— Text segment —
[start]
History: Published in 1982, it is the first novel for Kazuo Ishiguro.
Plot: During a visit from her daughter, Niki, Etsuko reflects back on her own life as a young woman in Japan, and how she left that country to live in Britain. As she describes it, she and her Japanese husband, Jiro, had a daughter together, and a few years later Etsuko met a British man moved with him to Britain. She took her elder daughter, Keiko, to Britain to live with her and the new husband. When Etsuko and her new husband have a daughter, Etsuko wants to call her something "modern" and her husband wants an Eastern-sounding name, so they compromise with the name "Niki," which seems to Etsuko to be perfectly British, but sounds to her husband at least slightly Japanese.
In Britain, Keiko becomes increasingly solitary and antisocial. Etsuko recalls how, as Keiko grew older, she would lock herself in her room and emerge only to pick up the dinner-plate that her mother would leave for her in the kitchen. This disturbing behavior ends, as the reader already has learned, in Keiko's suicide. "Your father," Etsuko tells Niki, "was rather idealistic at times...[H]e really believed we could give her a happy life over here....But you see, Niki, I knew all along. I knew all along she wouldn't be happy over here."[1]
Etsuko tells her daughter, Niki, that she had a friend in Japan named Sachiko. Sachiko had a daughter named Mariko, a girl whom Etsuko's memory paints as exceptionally solitary and antisocial. Sachiko, Etsuko recalls, had planned to take Mariko to America with an American soldier identified only as "Frank." Clearly, Sachiko's story bears striking similarities to Etsuko's.
[end]
Quote the whole novel summary word for word. The entries that come next are separate material, unrelated to the novel summary.

— Recorded data —
[start]
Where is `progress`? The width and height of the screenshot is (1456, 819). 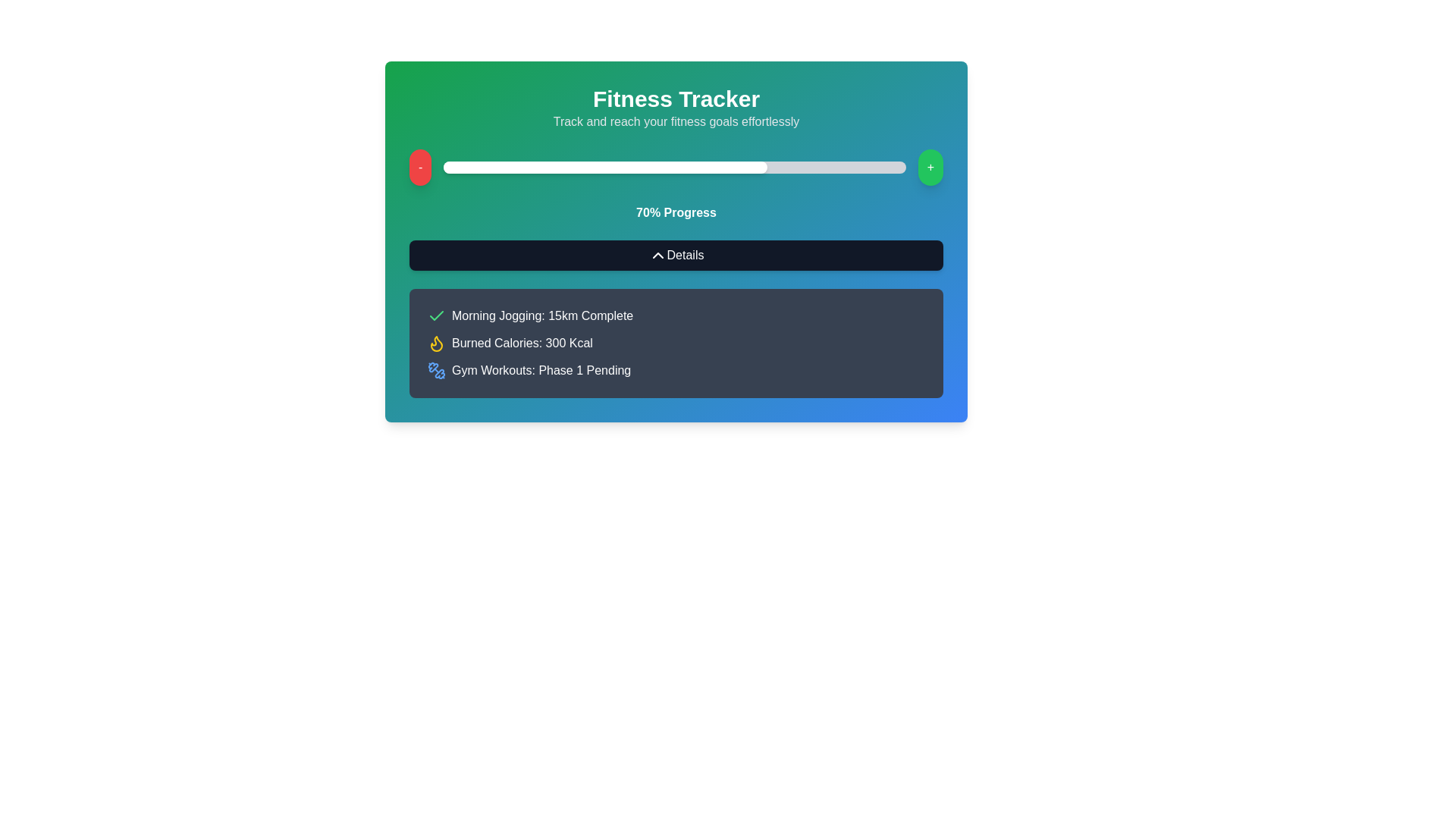 progress is located at coordinates (466, 167).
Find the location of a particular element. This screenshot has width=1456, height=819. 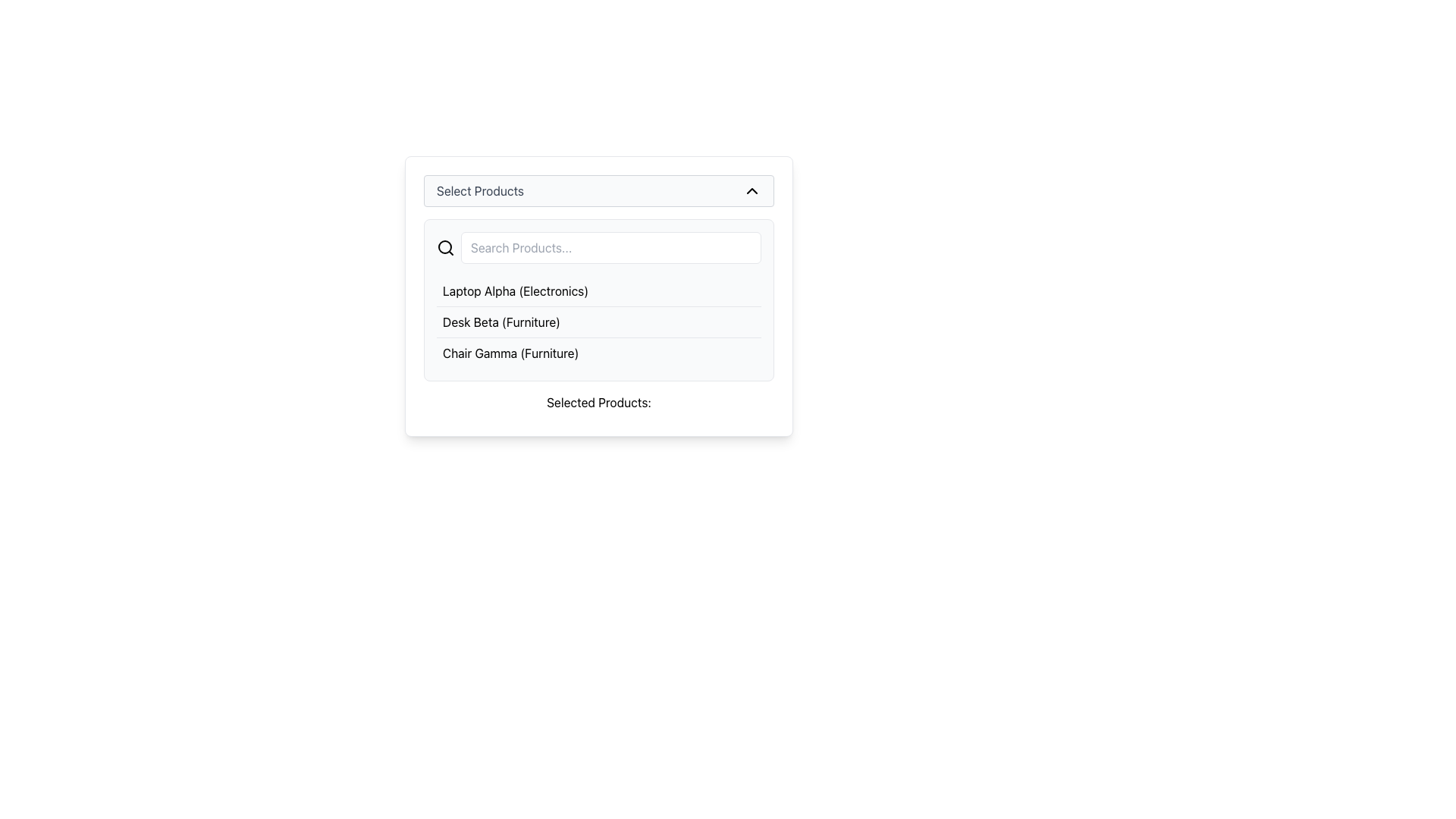

the Text Label that indicates the title of the dropdown menu, located to the left of the downward chevron icon is located at coordinates (479, 190).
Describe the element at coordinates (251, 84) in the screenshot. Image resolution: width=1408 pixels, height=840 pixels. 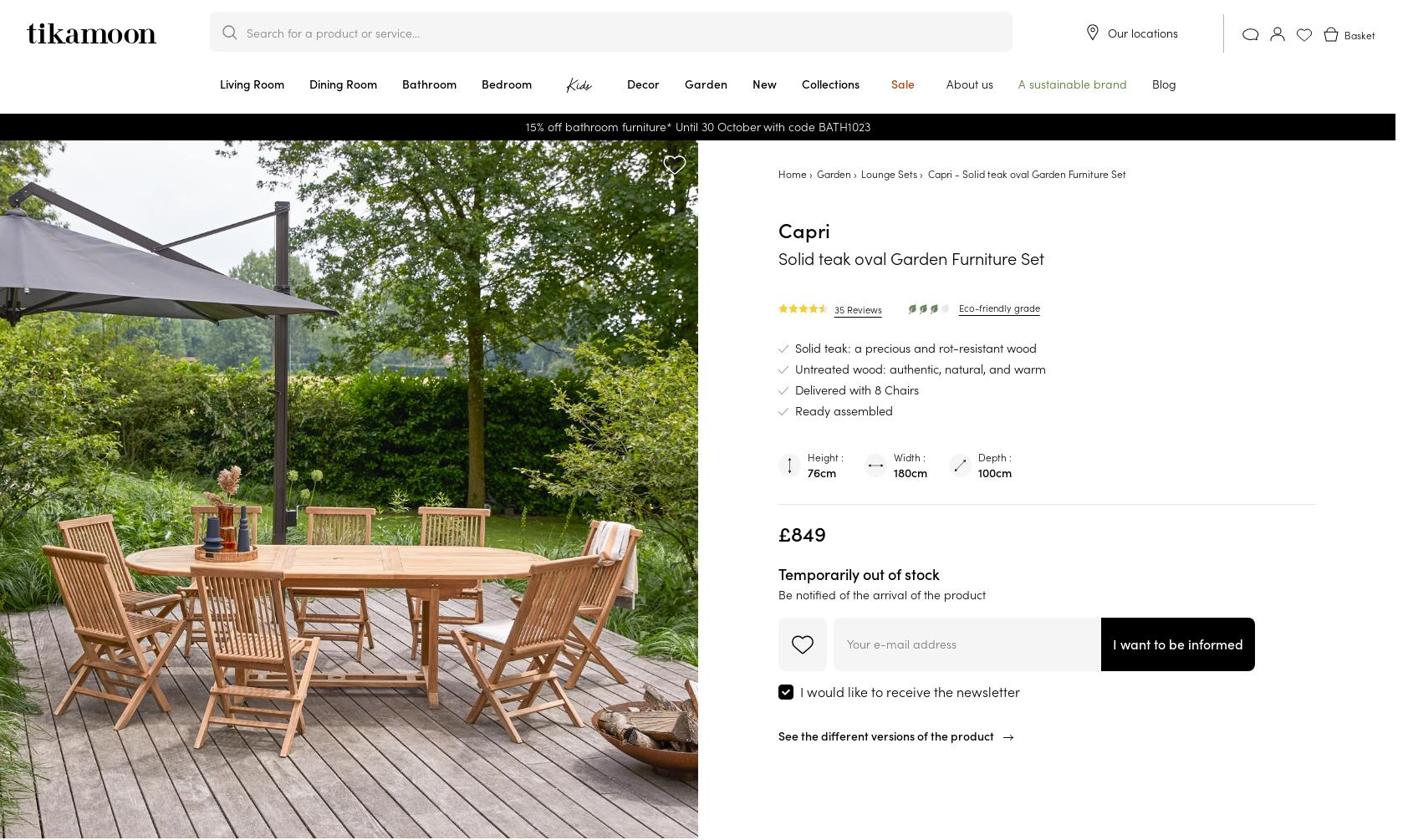
I see `'Living Room'` at that location.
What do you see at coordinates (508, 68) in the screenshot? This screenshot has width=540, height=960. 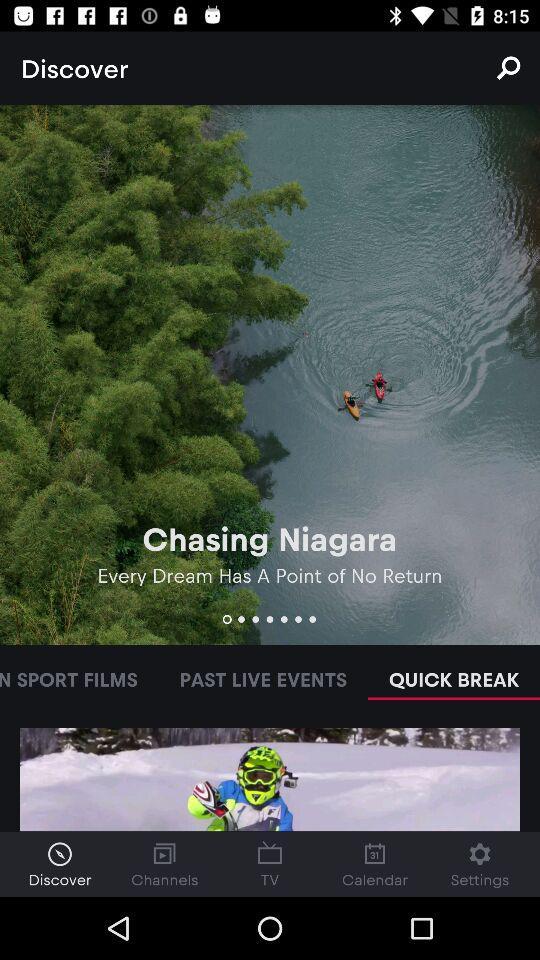 I see `the icon at the top right corner` at bounding box center [508, 68].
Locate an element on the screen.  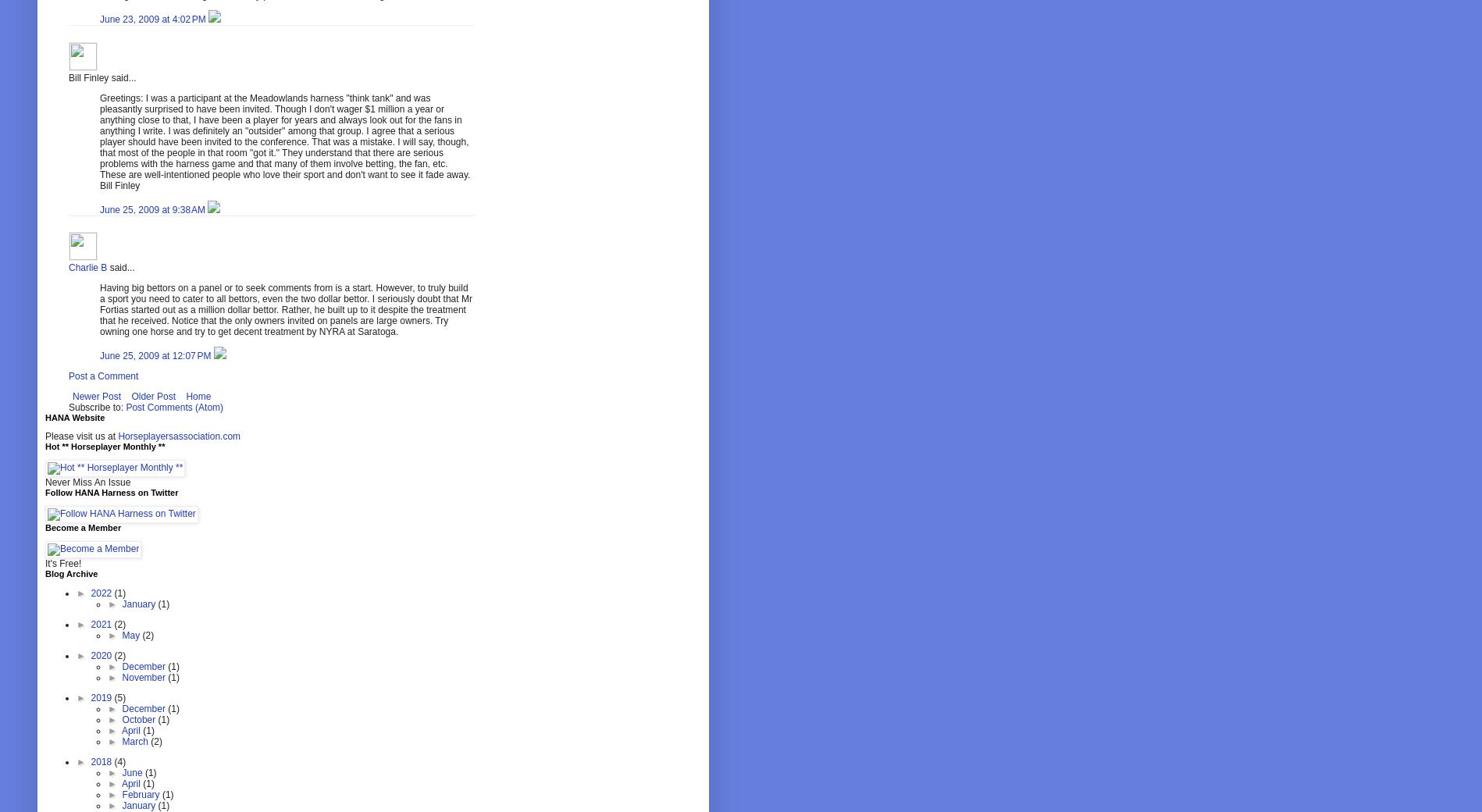
'2019' is located at coordinates (90, 696).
[end]
— Reply —
History: Published in 1982, it is the first novel for Kazuo Ishiguro.
Plot: During a visit from her daughter, Niki, Etsuko reflects back on her own life as a young woman in Japan, and how she left that country to live in Britain. As she describes it, she and her Japanese husband, Jiro, had a daughter together, and a few years later Etsuko met a British man moved with him to Britain. She took her elder daughter, Keiko, to Britain to live with her and the new husband. When Etsuko and her new husband have a daughter, Etsuko wants to call her something "modern" and her husband wants an Eastern-sounding name, so they compromise with the name "Niki," which seems to Etsuko to be perfectly British, but sounds to her husband at least slightly Japanese.
In Britain, Keiko becomes increasingly solitary and antisocial. Etsuko recalls how, as Keiko grew older, she would lock herself in her room and emerge only to pick up the dinner-plate that her mother would leave for her in the kitchen. This disturbing behavior ends, as the reader already has learned, in Keiko's suicide. "Your father," Etsuko tells Niki, "was rather idealistic at times...[H]e really believed we could give her a happy life over here....But you see, Niki, I knew all along. I knew all along she wouldn't be happy over here."[1]
Etsuko tells her daughter, Niki, that she had a friend in Japan named Sachiko. Sachiko had a daughter named Mariko, a girl whom Etsuko's memory paints as exceptionally solitary and antisocial. Sachiko, Etsuko recalls, had planned to take Mariko to America with an American soldier identified only as "Frank." Clearly, Sachiko's story bears striking similarities to Etsuko's.